Software systems are complex and as such exhibit non-deterministic behavior. This is true of any non-trivial system. The behaviors of even a small software product are so varied and unpredictable as to defy complete testing.

However there are general five general areas of interest that are always worth examining because they reveal mistakes with such surprising regularity. Specifically it’s worthwhile to find out how any system handles inputs, math, text, time and system resources.

If like me you are a software developer then it’s commonly accepted that about 50% of your time should be spent in testing rather than writing code. If this seems excessive think about how much time you spent in debugging the last time code you wrote was involved in a production issue. Then think about your level of stress.

In the book The Soul of A New Machine, Tracy Kidder makes a comment to the effect that most career programmers are pack-a-day smokers who eventually drop dead of a heart attack. Don’t be that guy. Time spent testing happens during work hours, within the parameters of an estimated project schedule that you (hopefully) got to sign off on in advance. If you follow the “50% of development time is testing” rule then it’s possible that overall in the course of your career you may spend more time testing than you would have debugging production issues if you hadn’t taken the time to test. But even so, you will spend less time being stressed and less time working on the weekend.

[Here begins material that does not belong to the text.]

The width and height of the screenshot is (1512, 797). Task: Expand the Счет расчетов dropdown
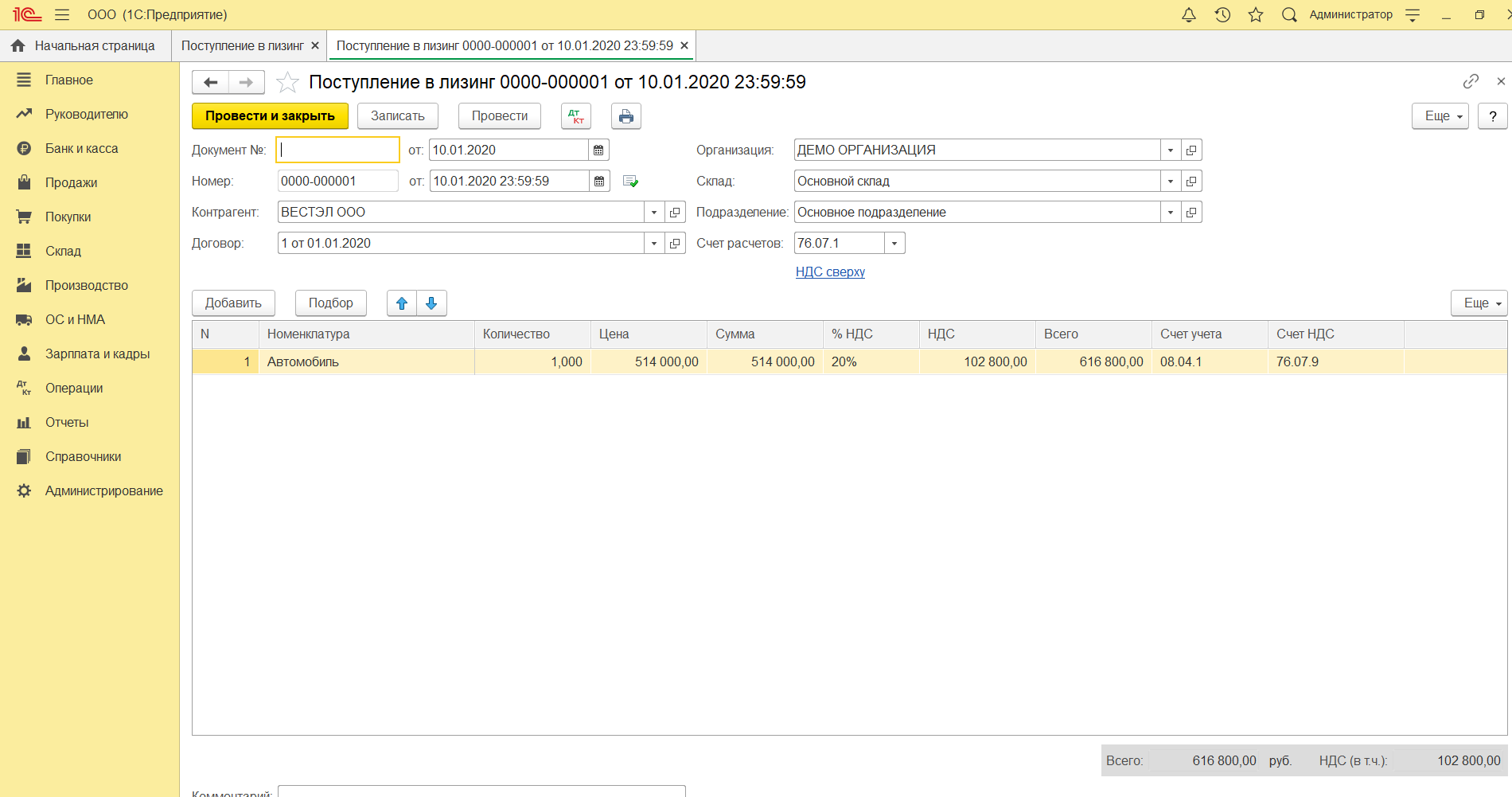point(894,244)
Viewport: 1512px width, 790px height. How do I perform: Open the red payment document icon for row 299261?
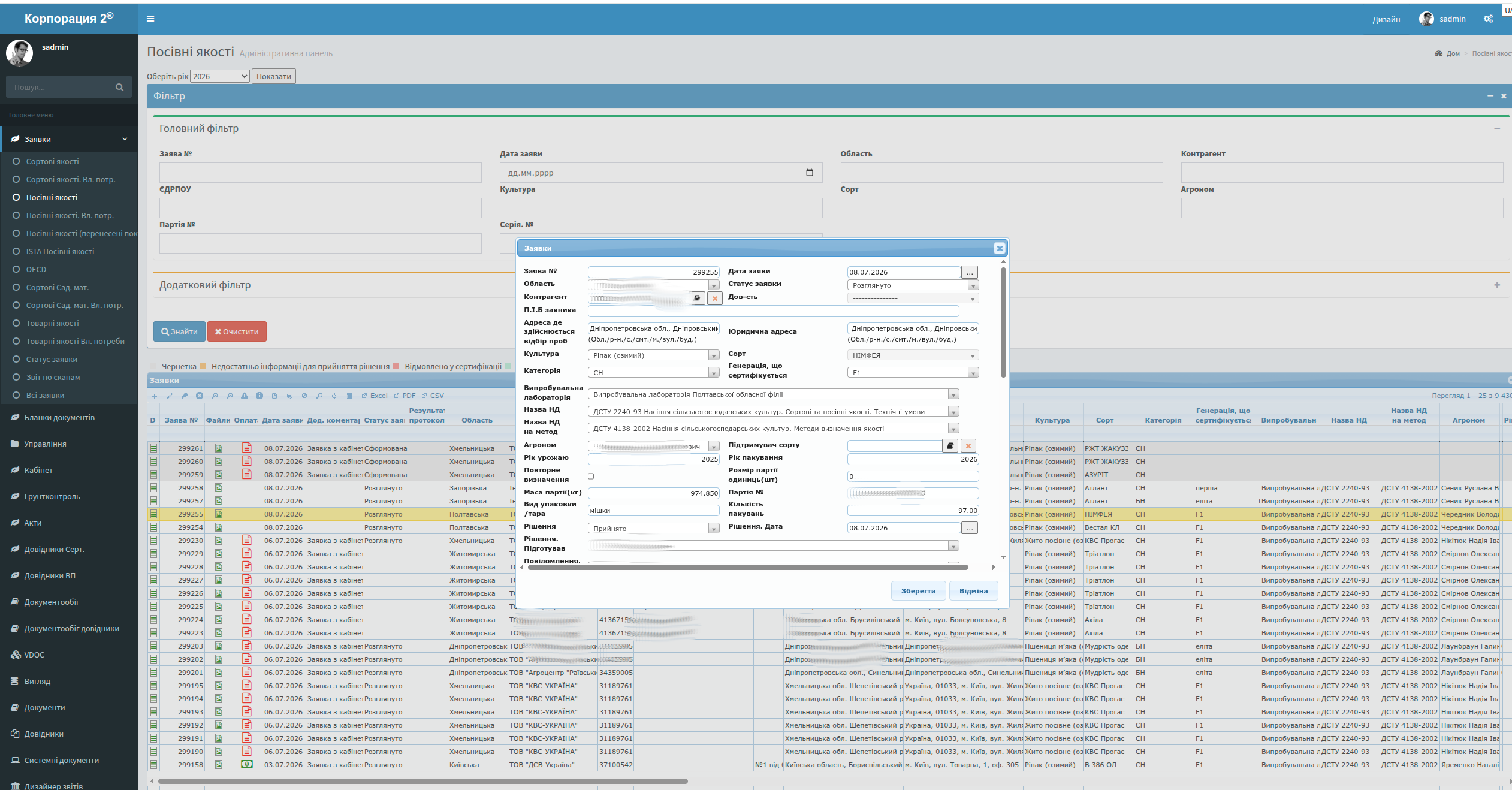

And seriously, tested code is better code. Better code means more reliable products. Reliability in turn leads to better customer experience because reliability engenders trust. Trust in turn is the foundation of the relationship that a product team forms with its customers. Tested code means better customer experience which leads to products that compete more effectively in the marketplace. And that means you keep getting paid, which means you get to keep writing code.

Peter Griffin pushes the forbidden button

Inputs

  1. Minimum and maximum input values are always good to test. For instance, if a password field allows 6 to 128 characters, what actually happens when you submit a six-character password? What about a 128-character password?
  2. Too-high and too-low values. What happens with a 5-character or 129-character password? Alternately, how does the system respond to inputs equal to the the minimum and maximum integer values allowed by the implementation language or platform?
  3. Invalid values such as null and NaN. Strings instead of integers, arrays instead of strings.
  4. Inputs that might break the underlying code. For a Web app examples would include SQL injection and cross-site scripting attacks.
  5. Empty inputs such as a blank user name field or a transaction record in which none of the fields contain any information. For unit tests, submitting zero or an empty string instead of a valid parameter can sometimes yield interesting results.
  6. Inputs that are too big, perhaps even too big to conveniently fit into available memory
  7. Too many inputs or not enough inputs. For a unit test this is simply a matter of creating an incorrect function signature. For a Web app it might involve submitting too many POST parameters or selectively deleting parts of a URL’s query string.

Math

  1. Decimal math is hard. Verify that integers are treated correctly in a floating-point context, and vice versa.
  2. Repeating decimals. Does the system treat 0.666 differently from 0.665?
  3. Rounding. If you put 3 * 1.005 into the system, do you get 3.015 back out? (This is not the default behavior in JavaScript, for instance.)
  4. Type coercion. Is an input of 23 treated differently than an input of "23"? That is: is a numeric input treated differently than a string containing a numeric value?
  5. Units of measurement. If you specify that the thrusters should fire with a force of 267 Newtons, does the guidance system actually interpret that value as Newtons? Or is it interpreted as 267 foot-pounds? (Hat tip to Sebastian Delmont for pointing out that units of measurement are worth testing.)
  6. Units of currency. There’s going to be a problem if an input of £23.00 is stored in the database as $23.00.

Text

  1. User names are perhaps the single most interesting class of text that can be submitted as input to a computer program. At a minimum, the system shouldn’t break when names contain apostrophes, hyphens or spaces.
  2. Passwords are also interesting. Does the maximum password length allow for enough entropy? Are plain-English passphrases disallowed because they don’t contain numbers? Are passwords stored as salted hashes?
  3. Are Unicode inputs treated differently than ASCII?
  4. On the Web, are HTML-encoded entities properly converted to characters and vice versa? What about URL-encoded characters?

Time

  1. Time zones are a bitch. Try switching the system time from GMT to EST and see what happens.
  2. Test on the first and last day of daylight savings time. The system does allow you to mock out the first and last day of daylight savings time, right?
  3. Like with unit tests, boundary conditions can reveal interestingness. How does the system behave between 23:59 and 00:01? What about during the hour between 00:00 and 00:59?
  4. Be very aware of dates and times that are “special” to your system. For instance, if you have a fake user for testing purposes, how does the system respond when it’s that user’s birthday?

System resources

  1. What if there’s half as much available memory as the system’s designers expect?
  2. In a distributed system, what happens if half the nodes become unavailable?
  3. In a service-oriented architecture, what happens if one of the services becomes unavailable? What if it’s only partially available?
  4. What happens if the network is slow?
  5. What happens when the database is down?
  6. What happens when the database is empty?
  7. What happens if the cache is disabled? What about the CDN?
  8. What if load on the system spikes to ten times normal?
  9. What if load on the system drops to zero?
  10. For long-running operations, what happens if you power cycle the machine before the operation is complete?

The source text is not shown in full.